Aim of the task :: Where in the entries below does "dropdown" appear? Copy every line that has it.

==== Available data

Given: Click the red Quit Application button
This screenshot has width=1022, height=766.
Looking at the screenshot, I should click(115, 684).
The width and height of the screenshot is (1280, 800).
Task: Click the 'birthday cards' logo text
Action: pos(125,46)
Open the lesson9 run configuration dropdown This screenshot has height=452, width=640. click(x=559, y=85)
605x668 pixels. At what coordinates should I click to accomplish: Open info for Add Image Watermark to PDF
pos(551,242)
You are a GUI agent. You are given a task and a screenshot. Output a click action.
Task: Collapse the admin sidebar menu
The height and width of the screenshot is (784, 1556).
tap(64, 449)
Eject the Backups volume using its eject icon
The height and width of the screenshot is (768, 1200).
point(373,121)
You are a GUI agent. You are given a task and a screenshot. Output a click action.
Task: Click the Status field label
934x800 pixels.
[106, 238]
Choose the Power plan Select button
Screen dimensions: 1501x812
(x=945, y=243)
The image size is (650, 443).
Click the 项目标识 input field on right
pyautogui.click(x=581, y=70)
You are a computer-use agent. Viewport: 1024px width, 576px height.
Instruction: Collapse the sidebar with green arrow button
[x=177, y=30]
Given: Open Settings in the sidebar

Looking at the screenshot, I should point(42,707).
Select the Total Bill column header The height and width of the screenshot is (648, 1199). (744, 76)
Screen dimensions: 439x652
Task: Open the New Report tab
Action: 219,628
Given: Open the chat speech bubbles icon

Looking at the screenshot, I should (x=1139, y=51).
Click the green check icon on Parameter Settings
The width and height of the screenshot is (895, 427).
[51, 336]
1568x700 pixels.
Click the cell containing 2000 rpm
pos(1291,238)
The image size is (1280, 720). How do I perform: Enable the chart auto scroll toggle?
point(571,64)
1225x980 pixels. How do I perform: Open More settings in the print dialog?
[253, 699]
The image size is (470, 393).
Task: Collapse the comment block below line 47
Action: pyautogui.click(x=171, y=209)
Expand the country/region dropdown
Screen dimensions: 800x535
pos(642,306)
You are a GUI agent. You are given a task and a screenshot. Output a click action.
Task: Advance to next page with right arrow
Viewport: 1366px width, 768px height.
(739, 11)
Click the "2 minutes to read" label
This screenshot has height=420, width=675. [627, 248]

========

Expected answer ::
Open the lesson9 run configuration dropdown This screenshot has height=452, width=640. click(x=559, y=85)
Expand the country/region dropdown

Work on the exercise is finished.